Anyway, the time came for the family to see the house. Jose, the pastor in Quito blessed the house in Spanish and our group said a prayer in English. We then released the girls to see the rest of the house. Elizabet, the oldest of the girls at 15 was overwhelmed even before we showed her the house. Gloria and Grandma Maria thanked us and prayed that God’s blessings would be returned to us ten times over. It was all very moving and there were lots of happy tears.
I do believe Gloria’s favorite part of the house was the nearly fully furnished kitchen. Some of the men had to teach Gloria how to use the stove and what exactly to do with the refrigerator as she had not used those before. Ecuadoreans do not refrigerate their milk or eggs. The girls  were beside themselves at their room. They immediately began climbing all over their beds and jumping on their new mattresses. Elizabet of course was crying profusely which made everyone else cry.
We ate a quick dinner with the family and said our goodbyes. It was difficult as we’d grown to love this family and especially the little girls. They are happy, sweet girls and full of energy. I will miss them.
After the house, we had some time to go visit Old Quito where many of their small shops, churches and the Presidential Palace are. You can tell it is the old part of the city as the streets were incredibly narrow and as bad as traffic is anyway, it was quite an experience. We stopped first at Quito’s most famous church, the National Basilica, built in the 1400′s if I’m not mistaken. It was beautiful of course. We saw several other churches that looked much the same but on a smaller scale. All the churches we visited had the same life-like, full-size replica of Jesus Christ in a posture of pain and suffering as he is dying on the cross. It was all very dramatic and as I said, life-like and kind of creepy. But the churches of course were beautiful although we didn’t get to see a whole lot of each of them as it was Mass time in the city.
Dinner was at the Quito mall. Very modern with stores like Diesel, Tommy Hilfiger, and Fossil. There were also a lot of other stores that I had never heard of but everything was hugely overpriced and I didn’t buy a thing. However I did go into one store and saw a cosmetic case that was cute. I said to the lady “Quando cuesta?” (how much is this?) and she told me it was four dollars. I looked around a bit longer and when I took it up to the register, she told me my total was ten dollars. Long story short, Susan from Extreme Response said that was what she called the gringo tax! Food is extremely cheap but clothes, shoes and handbags are expensive here.
Tomorrow is our touristy day. We will visit Mitad Del Mundo (the equator) and do some shopping at the markets up there. We will also visit several church services in the area.
When I return to the states, I will try to upload some photos of the trip so you can see what I’ve been talking about during these days.

Buenos noches!

Hard at Work…

Day three has seen a lot accomplished on the house we came here to build. As of today (day three of work) the outside walls are up and most of the inside walls. Ricardo (our Ecuadorean contractor) came to put in the windows and two front doors. The house is coming along nicely. Gloria and her girls are so excited. When the frame of the house was finished she told Paul, our Extreme Response guide, that it was beautiful. The little girls apparently are so most excited about the shower. Little do Gloria, Maria and the girls know that not only are we building the house, we are fully furnishing it with appliances, beds and mattresses, furniture, dishes and other supplies. Gloria is only expecting the house itself. “Extreme Home Makeover”. We are looking very forward to that.

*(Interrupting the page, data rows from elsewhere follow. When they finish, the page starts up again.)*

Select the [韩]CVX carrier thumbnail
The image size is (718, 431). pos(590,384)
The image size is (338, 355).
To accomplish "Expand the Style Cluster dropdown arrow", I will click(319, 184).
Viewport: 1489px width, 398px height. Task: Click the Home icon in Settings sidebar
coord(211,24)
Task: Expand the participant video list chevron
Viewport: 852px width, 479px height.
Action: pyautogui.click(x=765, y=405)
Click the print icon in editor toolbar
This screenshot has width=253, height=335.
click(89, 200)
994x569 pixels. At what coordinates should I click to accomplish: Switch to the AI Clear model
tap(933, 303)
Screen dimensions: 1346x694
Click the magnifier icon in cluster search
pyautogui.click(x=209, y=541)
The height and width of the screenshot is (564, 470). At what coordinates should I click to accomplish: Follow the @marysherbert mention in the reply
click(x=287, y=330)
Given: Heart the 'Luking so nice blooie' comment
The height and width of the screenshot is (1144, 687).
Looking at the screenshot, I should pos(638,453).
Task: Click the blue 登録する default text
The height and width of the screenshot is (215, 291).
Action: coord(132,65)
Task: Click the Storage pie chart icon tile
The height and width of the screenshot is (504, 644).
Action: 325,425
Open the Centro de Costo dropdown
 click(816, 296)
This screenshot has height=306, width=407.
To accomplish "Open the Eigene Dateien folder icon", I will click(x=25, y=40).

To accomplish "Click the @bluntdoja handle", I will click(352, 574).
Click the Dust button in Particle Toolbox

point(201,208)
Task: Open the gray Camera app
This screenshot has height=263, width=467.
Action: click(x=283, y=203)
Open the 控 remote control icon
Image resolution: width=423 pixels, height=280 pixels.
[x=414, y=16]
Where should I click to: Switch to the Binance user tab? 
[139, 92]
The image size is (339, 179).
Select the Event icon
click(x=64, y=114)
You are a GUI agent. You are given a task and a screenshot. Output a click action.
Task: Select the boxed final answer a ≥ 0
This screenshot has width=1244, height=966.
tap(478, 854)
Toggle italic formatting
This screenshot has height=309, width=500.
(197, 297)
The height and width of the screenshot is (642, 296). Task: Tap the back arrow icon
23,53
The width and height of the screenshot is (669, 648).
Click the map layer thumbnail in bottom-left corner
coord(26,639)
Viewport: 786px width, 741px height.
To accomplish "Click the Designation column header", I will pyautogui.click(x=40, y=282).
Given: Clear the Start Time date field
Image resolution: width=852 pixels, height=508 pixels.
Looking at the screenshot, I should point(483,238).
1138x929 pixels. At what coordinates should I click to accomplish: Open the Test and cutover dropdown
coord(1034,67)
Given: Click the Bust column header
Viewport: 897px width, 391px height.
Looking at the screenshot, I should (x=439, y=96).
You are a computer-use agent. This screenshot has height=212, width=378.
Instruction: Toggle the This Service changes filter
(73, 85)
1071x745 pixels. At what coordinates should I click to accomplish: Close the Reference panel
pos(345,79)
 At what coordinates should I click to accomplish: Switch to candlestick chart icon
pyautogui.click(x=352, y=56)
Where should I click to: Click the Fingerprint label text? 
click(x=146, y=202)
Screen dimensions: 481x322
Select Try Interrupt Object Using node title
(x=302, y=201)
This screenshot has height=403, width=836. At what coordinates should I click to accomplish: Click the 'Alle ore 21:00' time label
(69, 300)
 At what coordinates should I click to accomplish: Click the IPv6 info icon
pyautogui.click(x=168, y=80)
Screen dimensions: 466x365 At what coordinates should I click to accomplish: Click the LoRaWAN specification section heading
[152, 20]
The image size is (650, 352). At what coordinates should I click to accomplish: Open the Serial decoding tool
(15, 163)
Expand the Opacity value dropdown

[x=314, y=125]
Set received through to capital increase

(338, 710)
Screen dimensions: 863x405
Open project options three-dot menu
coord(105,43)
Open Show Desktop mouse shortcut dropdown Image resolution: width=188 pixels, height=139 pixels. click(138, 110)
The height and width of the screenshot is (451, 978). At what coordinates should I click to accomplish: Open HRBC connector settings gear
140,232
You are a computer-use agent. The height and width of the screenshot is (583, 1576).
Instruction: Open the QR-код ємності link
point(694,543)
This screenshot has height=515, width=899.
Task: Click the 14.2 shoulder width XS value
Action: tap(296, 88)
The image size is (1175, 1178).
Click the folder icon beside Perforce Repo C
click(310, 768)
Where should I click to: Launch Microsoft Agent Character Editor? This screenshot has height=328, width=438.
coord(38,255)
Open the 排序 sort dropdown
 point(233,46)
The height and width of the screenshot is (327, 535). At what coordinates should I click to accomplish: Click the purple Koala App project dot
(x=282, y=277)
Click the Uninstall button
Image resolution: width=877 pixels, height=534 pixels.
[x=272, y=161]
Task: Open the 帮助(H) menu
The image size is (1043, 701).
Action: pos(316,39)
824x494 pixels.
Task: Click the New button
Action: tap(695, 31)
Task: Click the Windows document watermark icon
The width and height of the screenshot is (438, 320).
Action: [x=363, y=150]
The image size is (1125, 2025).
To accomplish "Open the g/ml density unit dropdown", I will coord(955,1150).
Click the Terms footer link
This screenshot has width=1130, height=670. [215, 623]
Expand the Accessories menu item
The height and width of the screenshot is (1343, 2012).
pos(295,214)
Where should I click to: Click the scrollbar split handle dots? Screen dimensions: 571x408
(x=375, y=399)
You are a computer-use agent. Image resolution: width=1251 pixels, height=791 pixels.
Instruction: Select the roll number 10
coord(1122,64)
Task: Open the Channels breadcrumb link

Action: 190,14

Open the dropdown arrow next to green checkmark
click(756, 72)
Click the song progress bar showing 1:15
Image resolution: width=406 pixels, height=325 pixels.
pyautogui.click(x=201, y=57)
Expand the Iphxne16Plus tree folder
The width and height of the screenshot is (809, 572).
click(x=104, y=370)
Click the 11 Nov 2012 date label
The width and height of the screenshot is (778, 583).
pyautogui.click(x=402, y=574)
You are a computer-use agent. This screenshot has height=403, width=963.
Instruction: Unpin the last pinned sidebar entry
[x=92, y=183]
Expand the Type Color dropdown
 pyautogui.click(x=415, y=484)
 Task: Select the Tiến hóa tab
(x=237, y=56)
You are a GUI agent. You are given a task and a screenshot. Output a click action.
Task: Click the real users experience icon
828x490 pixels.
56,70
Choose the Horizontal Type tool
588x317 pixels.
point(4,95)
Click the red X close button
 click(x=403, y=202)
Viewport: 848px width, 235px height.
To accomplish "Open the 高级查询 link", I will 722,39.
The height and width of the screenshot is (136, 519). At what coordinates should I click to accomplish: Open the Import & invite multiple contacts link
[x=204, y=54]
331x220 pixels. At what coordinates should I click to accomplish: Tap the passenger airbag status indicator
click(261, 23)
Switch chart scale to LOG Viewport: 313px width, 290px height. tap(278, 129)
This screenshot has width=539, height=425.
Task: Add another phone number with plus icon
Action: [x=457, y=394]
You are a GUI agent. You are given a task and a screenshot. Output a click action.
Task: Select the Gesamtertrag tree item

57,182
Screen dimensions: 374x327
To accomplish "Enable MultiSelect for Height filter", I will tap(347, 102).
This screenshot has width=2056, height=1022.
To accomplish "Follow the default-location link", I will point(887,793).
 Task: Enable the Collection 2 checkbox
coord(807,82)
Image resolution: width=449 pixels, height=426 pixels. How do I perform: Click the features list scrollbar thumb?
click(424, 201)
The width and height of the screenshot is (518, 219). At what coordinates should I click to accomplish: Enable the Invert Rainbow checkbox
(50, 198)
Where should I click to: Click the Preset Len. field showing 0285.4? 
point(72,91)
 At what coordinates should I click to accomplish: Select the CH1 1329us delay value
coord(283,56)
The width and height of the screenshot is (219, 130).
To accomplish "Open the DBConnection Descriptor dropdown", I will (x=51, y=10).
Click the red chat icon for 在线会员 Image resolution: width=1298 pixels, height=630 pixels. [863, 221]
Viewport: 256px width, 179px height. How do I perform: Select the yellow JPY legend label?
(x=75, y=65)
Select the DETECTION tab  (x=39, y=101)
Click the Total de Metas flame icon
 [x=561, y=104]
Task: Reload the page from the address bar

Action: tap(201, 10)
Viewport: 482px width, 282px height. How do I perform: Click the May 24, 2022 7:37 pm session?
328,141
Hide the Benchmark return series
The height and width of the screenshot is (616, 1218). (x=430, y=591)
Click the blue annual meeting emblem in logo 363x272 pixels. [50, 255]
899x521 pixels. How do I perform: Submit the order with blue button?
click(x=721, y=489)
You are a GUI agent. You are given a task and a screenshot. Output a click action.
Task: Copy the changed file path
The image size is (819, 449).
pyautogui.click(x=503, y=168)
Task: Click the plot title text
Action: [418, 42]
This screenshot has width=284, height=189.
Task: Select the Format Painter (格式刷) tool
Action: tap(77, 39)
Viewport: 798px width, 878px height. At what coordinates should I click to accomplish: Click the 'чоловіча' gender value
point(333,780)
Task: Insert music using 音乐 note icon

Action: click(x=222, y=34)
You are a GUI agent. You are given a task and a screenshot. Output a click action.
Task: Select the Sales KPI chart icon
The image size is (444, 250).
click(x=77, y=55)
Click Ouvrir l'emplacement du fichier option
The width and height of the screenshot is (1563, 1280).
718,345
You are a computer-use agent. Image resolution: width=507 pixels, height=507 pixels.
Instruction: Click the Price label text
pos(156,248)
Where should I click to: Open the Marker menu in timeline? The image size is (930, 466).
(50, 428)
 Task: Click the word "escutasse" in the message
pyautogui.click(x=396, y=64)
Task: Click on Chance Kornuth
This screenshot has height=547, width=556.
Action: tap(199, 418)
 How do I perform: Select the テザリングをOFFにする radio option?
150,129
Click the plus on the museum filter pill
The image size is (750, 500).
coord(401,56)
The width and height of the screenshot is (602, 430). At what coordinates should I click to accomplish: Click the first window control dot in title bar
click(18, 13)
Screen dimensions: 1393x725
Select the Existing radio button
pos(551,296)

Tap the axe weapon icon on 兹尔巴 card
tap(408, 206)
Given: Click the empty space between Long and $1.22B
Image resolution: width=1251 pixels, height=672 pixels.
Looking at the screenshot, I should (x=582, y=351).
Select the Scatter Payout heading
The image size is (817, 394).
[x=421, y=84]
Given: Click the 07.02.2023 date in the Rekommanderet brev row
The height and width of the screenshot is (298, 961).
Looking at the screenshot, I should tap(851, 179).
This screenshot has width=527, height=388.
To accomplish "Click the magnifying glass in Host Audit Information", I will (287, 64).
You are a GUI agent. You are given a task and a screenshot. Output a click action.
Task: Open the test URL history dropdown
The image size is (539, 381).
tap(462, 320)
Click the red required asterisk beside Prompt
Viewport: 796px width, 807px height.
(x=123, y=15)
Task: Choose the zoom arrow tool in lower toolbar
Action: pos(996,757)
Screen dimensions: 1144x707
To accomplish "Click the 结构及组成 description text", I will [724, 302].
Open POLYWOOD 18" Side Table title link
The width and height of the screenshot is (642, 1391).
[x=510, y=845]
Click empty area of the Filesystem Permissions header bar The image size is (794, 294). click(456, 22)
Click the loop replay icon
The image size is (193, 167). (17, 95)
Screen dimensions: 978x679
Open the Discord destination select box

Other than working on the house, we have not had a whole lot of time out in the city. We have had dinner out twice and homemade dinner once. Our second meal was at the dorm where the housekeeper and her sister made us all an incredible dish. They had a beef item that had marinated for two days and was grilled for two hours. I don’t know the spanish name of it but the literal translation was “prime cut beef”. There was also an au gratin potato like dish called “yapanachos”. If you cover the beef with “aji” it is wonderful. Aji is like a thin salsa but made from a tree tomato and a spice called aji. I had been concerned about how the food here was going to treat me but it has all been wonderful. We did have chinese food tonight which tasted no different than American Chinese food.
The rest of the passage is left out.